Все это пришло позднее, а тогда он был еще довольно смелым купальщиком и беседа его отличалась живостью и разнообразием. Большой возраст сказывался иногда во внезапных вспышках раздражения, хотя каждый из его собеседников старался о том, чтобы не произносить при нем некоторых имен и не заводить речи на известные темы, которые могли сделаться щекотливыми.
Вообще, Гончаров держался и тогда широкого и благожелательного отношения к нашей беллетристике и к молодым писателям. Личных нападок он избегал, не позволял себе и в то время того, что мы называем литературным генеральством. В нем каждый молодой его собрат мог видеть необычайно цельное мировоззрение художника, который никогда, однако же, не оставался равнодушным к высшим запросам морали и человечности. Этот писатель с полным правом мог с своей авторской исповедью "Лучше поздно, чем никогда" позволить себе возглас о бесплодии словопрений, вращающихся около формулы искусство для искусства. Бездушным эстетиком, конечно, он никогда не бывал, но в нем жил пушкинист чистой воды, испытавший в ранней молодости обаяние нашего великого поэта, доходившее в людях его поколения до настоящего культа.

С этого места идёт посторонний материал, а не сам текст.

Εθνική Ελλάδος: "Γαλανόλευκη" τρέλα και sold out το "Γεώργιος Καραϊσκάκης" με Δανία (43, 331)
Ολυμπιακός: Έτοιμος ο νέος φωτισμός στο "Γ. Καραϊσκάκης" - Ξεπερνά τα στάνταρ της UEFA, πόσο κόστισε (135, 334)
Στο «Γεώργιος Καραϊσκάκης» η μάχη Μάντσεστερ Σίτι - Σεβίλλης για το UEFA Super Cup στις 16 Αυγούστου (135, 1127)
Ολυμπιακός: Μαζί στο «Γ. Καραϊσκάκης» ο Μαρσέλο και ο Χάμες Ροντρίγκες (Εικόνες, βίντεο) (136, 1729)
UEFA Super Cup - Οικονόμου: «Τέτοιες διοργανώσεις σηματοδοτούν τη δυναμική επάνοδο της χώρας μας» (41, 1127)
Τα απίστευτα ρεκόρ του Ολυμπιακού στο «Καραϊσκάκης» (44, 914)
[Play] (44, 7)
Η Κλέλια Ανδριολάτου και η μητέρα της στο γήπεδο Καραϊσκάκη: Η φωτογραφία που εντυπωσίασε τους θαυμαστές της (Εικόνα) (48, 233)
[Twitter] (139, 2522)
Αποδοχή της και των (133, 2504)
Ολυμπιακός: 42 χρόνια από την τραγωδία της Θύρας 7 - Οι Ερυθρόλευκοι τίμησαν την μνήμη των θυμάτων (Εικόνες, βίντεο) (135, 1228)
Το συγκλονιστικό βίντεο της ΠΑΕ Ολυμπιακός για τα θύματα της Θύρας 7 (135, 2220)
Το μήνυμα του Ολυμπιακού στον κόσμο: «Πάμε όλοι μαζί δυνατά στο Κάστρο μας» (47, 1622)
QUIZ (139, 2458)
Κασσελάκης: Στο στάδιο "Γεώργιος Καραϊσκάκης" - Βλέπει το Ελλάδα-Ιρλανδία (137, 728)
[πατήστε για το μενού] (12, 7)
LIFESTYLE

Если сравнить его беседу с тем, что давал в разговоре прямой его соперник Тургенев, то получится значительная разница. Тургенев любил искусство не менее, чем Гончаров, и его коробила тенденциозность нашей критики, тот загон, в котором вообще находились тогда художественные запросы; но разговор Тургенева носил часто слишком анекдотический характер; в нем было больше ума, остроумия и очистительной критики, направленной на людей, чем цельности чувства, проникающего крупного художника, высокой преданности своему делу. За последние 10-12 лет своей жизни Тургенев говорил о собственной писательской работе изредка, как бы нехотя, постоянно оговариваясь, что он пишет мало и редко и смотрит на то, что пишет, как на вещи, к которым совсем не следует относиться с такими требованиями, какие раздавались тогда. Почти всегда, даже в более задушевной беседе, у него был тон усталого и скептического знатока литературы, желающего оградить свои ощущения от ненужной тревоги. Конечно, в нем могла сказываться и горечь непонимания, оставшаяся от травли, какую критика устроила когда-то роману "Отцы и дети", но ведь и Гончаров тоже был вправе считать себя обиженным всем тем, что было в отзывах об "Обрыве" резкого, а иногда и прямо враждебного.